I-II, q. 99 a. 1
Ob das Alte Gesetz nur eine Vorschrift enthält?
Quaestio 99 · Von den Geboten des Alten Gesetzes
Einwand 1: Es scheint, dass das Alte Gesetz nur eine Vorschrift enthält. Denn ein Gesetz ist nichts anderes als eine Vorschrift, wie oben dargelegt wurde (Quaestio [90], Artikel [2],3). Nun gibt es aber nur ein Altes Gesetz. Also enthält es nur eine Vorschrift.
Einwand 2: Ferner sagt der Apostel (Röm 13,9): „Wenn es noch ein anderes Gebot gibt, so wird es in diesem Wort zusammengefasst: Du sollst deinen Nächsten lieben wie dich selbst.“ Dies ist aber nur ein einziges Gebot. Also enthielt das Alte Gesetz nur ein Gebot.
Einwand 3: Ferner steht geschrieben (Mt 7,12): „Alles nun, was ihr wollt, dass euch die Leute tun sollen, das tut ihr ihnen auch. Das ist das Gesetz und die Propheten.“ Aber das ganze Alte Gesetz ist im Gesetz und den Propheten enthalten. Also enthält das ganze Alte Gesetz nur ein Gebot.
Dagegen spricht, dass der Apostel sagt (Eph 2,15): „...das Gesetz der Gebote in Satzungen abgetan“; wobei er sich auf das Alte Gesetz bezieht, wie die Glosse zu dieser Stelle bemerkt. Also umfasst das Alte Gesetz viele Gebote.
Ich antworte darauf, Da eine Gesetzesvorschrift bindend ist, bezieht sie sich auf etwas, das getan werden muss; und dass etwas getan werden muss, ergibt sich aus der Notwendigkeit eines Zieles. Daher ist es offensichtlich, dass eine Vorschrift ihrem Begriff nach eine Beziehung auf ein Ziel einschließt, insofern etwas als notwendig oder förderlich für ein Ziel geboten wird. Nun kann es geschehen, dass viele Dinge für ein Ziel notwendig oder förderlich sind; und dementsprechend können Vorschriften über verschiedene Dinge gegeben werden, die auf ein Ziel hingeordnet sind. Folglich müssen wir sagen, dass alle Vorschriften des Alten Gesetzes eins sind hinsichtlich ihrer Beziehung auf ein Ziel; und doch sind sie viele hinsichtlich der Verschiedenheit jener Dinge, die auf dieses Ziel hingeordnet sind.

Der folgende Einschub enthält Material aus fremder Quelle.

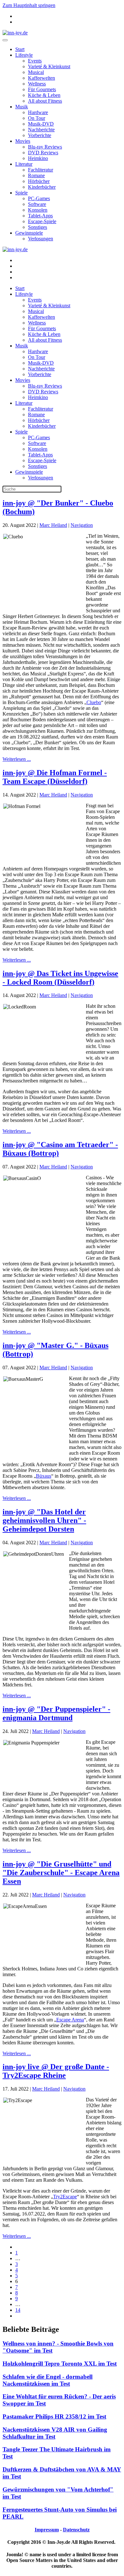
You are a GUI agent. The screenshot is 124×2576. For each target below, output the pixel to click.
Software (37, 204)
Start (19, 49)
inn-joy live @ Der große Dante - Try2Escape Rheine (56, 2071)
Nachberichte (41, 129)
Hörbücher (39, 181)
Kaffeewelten (41, 78)
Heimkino (38, 158)
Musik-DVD (41, 124)
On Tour (36, 118)
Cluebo (93, 702)
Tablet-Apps (40, 215)
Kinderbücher (42, 187)
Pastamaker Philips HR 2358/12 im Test (54, 2416)
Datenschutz (76, 2529)
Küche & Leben (44, 95)
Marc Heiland (53, 525)
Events (35, 60)
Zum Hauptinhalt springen (29, 5)
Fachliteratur (40, 169)
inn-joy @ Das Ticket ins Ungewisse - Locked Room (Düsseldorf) (60, 977)
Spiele (21, 192)
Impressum (47, 2529)
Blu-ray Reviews (45, 146)
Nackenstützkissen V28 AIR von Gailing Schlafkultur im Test (55, 2433)
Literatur (23, 164)
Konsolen (37, 210)
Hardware (38, 112)
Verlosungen (40, 238)
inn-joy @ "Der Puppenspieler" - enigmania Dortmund (56, 1713)
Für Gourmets (42, 89)
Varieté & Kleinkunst (49, 66)
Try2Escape (65, 2196)
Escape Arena (70, 2019)
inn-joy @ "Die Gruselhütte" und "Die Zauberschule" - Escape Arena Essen (61, 1872)
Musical (36, 72)
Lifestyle (24, 55)
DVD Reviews (43, 152)
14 (17, 2310)
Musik (21, 106)
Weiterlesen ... (17, 759)
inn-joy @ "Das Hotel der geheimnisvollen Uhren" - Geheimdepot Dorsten (44, 1520)
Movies (22, 141)
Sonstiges (37, 227)
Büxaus (43, 1476)
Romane (36, 175)
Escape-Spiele (42, 221)
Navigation (82, 525)
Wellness (37, 83)
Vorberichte (39, 135)
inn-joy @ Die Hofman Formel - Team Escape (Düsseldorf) (55, 776)
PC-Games (39, 198)
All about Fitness (45, 101)
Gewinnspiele (29, 233)
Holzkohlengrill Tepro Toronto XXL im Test (60, 2363)
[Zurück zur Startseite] (15, 32)
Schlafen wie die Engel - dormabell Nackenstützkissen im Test (48, 2380)
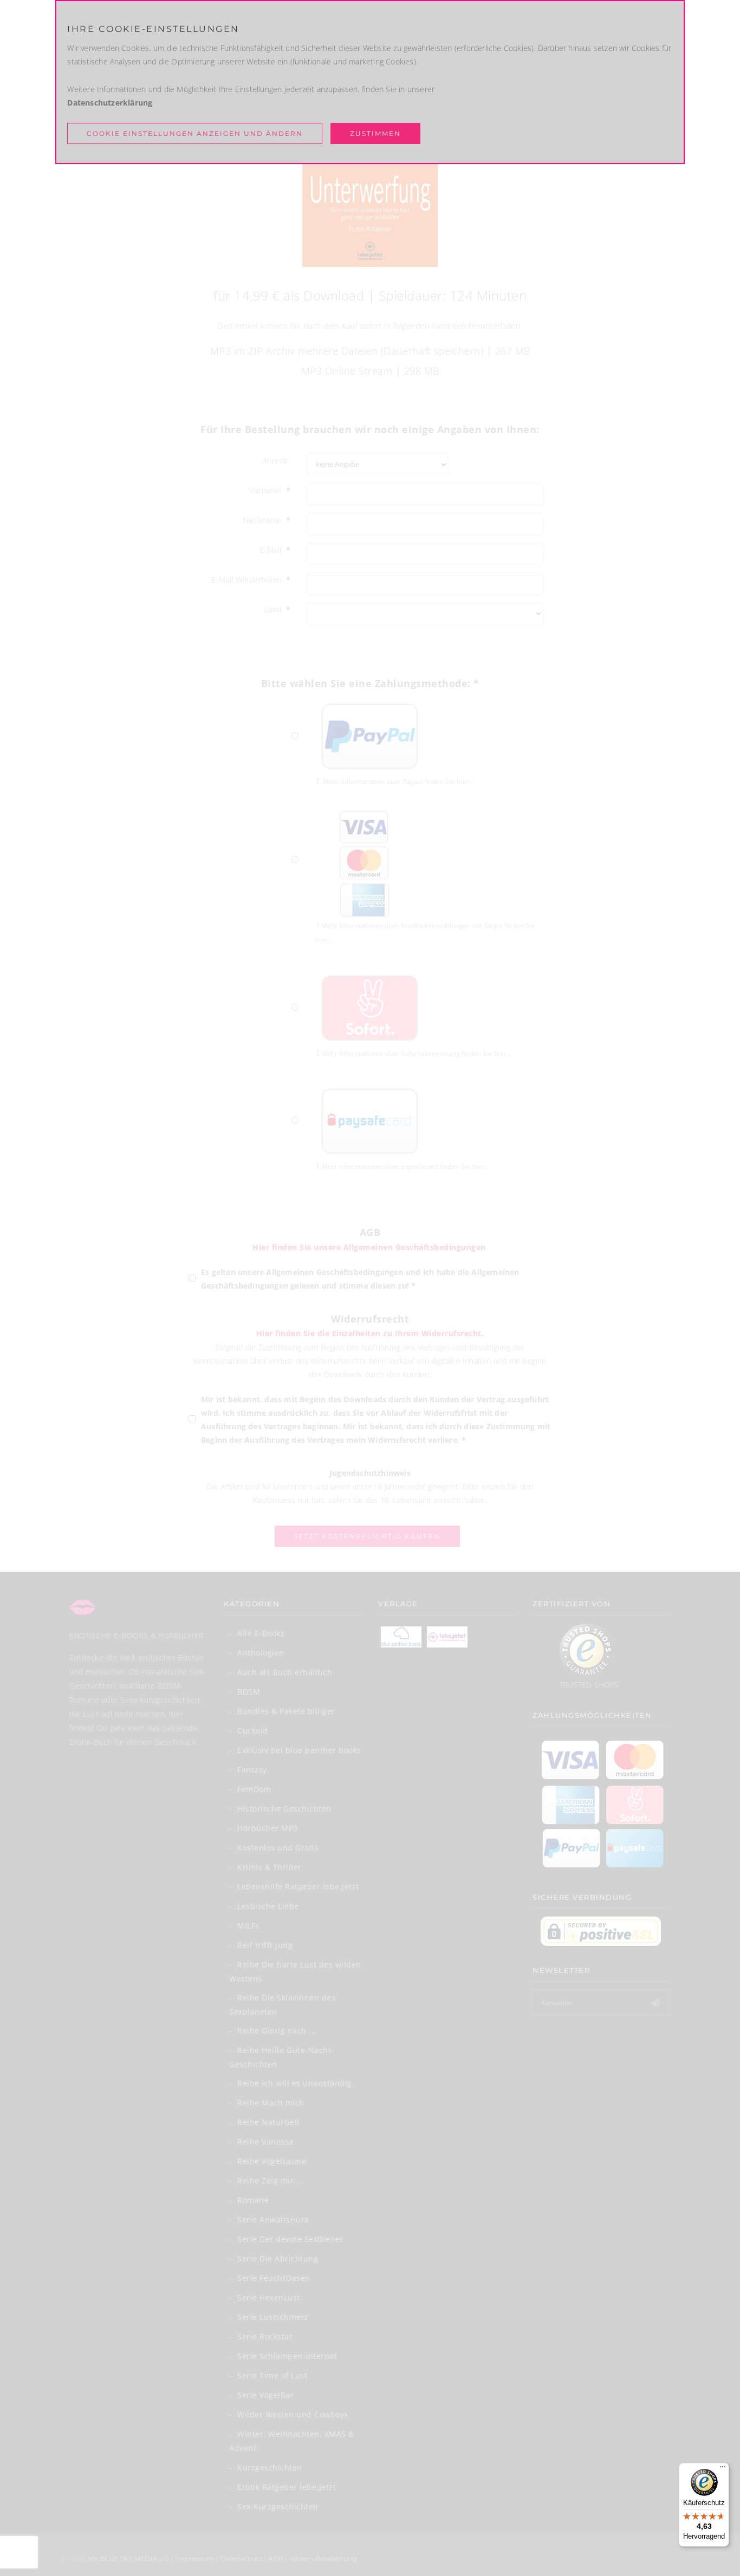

Antwort auf Einwand 1: Das Alte Gesetz wird als eines bezeichnet, insofern es auf ein Ziel hingeordnet ist; dennoch umfasst es verschiedene Vorschriften gemäß der Verschiedenheit der Dinge, die es auf das Ziel hinlenkt. So ist auch die Baukunst eine gemäß der Einheit ihres Zieles, weil sie auf den Bau eines Hauses abzielt; und doch enthält sie verschiedene Regeln gemäß der Vielfalt der Handlungen, die darauf hingeordnet sind.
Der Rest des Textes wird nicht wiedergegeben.